* Problem requirements: Print the lines that run from the line with "This screenshot has height=590, width=938." to the line with "Given: Open the debug tools icon", keeping both end lines, exactly as they appear in the entries below, and nothing else.
━━━━
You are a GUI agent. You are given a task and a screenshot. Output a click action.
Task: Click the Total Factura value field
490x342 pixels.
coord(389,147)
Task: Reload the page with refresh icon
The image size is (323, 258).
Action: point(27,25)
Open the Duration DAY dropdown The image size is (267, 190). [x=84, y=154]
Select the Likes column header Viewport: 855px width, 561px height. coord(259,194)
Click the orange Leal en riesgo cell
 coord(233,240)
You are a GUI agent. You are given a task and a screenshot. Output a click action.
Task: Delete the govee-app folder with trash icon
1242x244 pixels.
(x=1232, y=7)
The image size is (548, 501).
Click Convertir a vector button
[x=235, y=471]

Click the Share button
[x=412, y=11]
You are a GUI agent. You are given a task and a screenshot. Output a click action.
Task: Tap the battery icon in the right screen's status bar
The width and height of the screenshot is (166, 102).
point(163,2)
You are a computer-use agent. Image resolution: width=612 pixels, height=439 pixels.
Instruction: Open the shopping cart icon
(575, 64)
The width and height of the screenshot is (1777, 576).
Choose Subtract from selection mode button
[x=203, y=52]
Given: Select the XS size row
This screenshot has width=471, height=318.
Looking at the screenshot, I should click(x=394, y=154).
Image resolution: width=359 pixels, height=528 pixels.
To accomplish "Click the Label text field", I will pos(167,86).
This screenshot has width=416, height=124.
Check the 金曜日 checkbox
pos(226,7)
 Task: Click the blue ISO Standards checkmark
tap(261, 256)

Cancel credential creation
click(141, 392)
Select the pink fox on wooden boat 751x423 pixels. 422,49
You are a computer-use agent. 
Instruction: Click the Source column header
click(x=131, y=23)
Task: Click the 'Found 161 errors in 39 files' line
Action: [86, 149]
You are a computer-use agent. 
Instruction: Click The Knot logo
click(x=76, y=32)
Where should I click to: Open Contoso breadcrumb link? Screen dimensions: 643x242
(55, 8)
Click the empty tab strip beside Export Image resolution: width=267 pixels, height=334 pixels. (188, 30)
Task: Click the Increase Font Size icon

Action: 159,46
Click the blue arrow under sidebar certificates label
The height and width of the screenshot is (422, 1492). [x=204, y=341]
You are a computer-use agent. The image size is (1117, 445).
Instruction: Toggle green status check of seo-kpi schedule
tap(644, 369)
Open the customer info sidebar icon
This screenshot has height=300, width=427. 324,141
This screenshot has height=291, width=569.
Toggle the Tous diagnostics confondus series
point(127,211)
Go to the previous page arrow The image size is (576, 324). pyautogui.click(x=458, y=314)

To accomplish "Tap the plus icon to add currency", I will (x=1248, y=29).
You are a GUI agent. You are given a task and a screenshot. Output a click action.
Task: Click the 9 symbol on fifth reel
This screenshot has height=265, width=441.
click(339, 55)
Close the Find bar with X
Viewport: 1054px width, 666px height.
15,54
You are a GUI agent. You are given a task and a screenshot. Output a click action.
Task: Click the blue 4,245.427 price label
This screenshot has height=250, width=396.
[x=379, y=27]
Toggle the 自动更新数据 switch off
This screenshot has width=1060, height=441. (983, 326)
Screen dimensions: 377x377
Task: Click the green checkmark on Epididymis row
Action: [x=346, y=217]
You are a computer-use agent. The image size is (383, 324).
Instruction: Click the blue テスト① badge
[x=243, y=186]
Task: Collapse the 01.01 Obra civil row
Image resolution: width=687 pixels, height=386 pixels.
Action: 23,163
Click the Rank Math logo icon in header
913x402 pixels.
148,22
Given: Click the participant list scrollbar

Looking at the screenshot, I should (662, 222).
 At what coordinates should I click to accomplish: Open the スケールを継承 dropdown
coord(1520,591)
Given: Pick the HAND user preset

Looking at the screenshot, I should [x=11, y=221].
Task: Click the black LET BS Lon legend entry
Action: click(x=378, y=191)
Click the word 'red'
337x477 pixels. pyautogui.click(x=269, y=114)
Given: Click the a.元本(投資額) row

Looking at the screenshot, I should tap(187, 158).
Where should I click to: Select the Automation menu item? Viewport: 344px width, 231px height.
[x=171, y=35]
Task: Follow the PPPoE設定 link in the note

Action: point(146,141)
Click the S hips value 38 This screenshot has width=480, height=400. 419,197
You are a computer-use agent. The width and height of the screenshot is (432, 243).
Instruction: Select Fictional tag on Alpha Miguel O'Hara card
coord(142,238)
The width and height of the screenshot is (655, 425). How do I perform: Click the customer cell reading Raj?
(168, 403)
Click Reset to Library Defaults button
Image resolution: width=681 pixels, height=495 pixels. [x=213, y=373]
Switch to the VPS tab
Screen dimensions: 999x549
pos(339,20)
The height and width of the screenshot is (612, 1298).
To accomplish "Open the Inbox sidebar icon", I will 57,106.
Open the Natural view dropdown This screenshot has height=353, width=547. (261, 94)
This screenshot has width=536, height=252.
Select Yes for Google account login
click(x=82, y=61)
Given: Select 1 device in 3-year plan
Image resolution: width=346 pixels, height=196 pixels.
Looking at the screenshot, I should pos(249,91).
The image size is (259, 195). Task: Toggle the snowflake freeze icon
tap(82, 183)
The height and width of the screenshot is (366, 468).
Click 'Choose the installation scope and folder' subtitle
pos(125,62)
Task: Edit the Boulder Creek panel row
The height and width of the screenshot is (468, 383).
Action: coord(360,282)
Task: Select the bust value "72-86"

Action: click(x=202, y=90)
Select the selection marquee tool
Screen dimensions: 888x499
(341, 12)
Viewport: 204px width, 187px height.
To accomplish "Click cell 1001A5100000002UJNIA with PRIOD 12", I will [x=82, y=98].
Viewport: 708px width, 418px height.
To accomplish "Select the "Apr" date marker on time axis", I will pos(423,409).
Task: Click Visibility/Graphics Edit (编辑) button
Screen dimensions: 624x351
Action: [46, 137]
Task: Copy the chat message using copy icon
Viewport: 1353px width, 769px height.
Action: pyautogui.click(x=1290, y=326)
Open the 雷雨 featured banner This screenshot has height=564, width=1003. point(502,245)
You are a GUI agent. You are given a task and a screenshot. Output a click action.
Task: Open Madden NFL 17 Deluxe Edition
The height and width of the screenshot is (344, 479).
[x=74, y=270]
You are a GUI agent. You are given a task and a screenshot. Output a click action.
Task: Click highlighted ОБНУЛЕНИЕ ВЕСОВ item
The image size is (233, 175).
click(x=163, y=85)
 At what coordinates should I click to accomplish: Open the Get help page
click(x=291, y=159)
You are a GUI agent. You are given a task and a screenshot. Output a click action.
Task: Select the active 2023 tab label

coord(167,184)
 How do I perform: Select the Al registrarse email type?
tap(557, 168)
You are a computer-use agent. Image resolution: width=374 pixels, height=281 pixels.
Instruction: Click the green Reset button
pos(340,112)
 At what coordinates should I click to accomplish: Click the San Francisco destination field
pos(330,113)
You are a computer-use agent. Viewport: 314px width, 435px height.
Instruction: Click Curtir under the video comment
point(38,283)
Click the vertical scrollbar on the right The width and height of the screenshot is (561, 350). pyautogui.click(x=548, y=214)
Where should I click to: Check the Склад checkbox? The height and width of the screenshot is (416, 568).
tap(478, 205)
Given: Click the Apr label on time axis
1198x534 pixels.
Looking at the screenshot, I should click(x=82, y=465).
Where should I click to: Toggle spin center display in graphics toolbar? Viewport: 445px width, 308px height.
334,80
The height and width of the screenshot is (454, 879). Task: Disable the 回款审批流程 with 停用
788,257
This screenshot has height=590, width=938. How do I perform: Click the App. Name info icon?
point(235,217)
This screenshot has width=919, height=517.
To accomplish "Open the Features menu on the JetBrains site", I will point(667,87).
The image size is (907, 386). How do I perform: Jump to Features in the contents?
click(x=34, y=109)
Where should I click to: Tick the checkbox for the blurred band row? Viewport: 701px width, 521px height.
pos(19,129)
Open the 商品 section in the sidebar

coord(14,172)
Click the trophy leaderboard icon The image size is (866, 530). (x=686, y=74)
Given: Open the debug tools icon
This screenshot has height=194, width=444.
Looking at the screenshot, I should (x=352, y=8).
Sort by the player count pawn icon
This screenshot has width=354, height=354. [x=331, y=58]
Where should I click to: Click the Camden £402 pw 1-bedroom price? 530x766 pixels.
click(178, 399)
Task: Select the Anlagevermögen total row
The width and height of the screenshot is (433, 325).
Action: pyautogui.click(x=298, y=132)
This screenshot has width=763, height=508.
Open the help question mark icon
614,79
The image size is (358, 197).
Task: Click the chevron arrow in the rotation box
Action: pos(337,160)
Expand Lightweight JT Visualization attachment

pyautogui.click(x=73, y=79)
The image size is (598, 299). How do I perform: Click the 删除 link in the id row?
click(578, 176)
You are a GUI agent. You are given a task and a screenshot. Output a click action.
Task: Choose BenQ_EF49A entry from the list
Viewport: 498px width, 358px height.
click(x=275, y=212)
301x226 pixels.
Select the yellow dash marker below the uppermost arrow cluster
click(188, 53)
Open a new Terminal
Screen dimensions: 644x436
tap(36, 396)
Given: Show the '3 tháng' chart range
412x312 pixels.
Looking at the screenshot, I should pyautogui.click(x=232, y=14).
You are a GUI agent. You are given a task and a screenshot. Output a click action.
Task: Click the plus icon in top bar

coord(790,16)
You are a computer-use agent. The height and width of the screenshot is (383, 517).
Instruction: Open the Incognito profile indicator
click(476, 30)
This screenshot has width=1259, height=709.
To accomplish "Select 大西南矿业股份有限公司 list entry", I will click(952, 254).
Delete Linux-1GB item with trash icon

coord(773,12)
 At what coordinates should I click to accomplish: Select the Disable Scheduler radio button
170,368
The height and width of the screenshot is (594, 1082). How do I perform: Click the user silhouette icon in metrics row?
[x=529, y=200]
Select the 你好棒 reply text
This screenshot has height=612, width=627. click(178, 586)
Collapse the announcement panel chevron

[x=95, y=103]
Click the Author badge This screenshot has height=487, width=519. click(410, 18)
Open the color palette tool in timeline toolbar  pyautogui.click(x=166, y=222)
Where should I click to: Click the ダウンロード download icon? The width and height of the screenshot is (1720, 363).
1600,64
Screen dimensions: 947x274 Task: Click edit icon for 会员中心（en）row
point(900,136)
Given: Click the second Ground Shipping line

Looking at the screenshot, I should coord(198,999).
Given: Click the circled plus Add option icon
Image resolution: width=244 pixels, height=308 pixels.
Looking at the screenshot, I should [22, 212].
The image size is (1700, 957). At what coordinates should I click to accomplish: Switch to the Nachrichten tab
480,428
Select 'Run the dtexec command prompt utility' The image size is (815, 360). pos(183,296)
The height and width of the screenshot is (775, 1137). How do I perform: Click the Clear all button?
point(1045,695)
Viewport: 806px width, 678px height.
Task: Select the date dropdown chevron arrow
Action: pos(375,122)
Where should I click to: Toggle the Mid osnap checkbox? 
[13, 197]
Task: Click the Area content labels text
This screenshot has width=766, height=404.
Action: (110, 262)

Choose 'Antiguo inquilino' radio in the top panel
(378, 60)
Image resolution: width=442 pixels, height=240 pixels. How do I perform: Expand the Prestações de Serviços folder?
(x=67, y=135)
━━━━
* Answer area:
This screenshot has height=590, width=938. How do I perform: Click the App. Name info icon?
point(235,217)
This screenshot has width=919, height=517.
To accomplish "Open the Features menu on the JetBrains site", I will point(667,87).
The image size is (907, 386). How do I perform: Jump to Features in the contents?
click(x=34, y=109)
Where should I click to: Tick the checkbox for the blurred band row? Viewport: 701px width, 521px height.
pos(19,129)
Open the 商品 section in the sidebar

coord(14,172)
Click the trophy leaderboard icon The image size is (866, 530). (x=686, y=74)
Given: Open the debug tools icon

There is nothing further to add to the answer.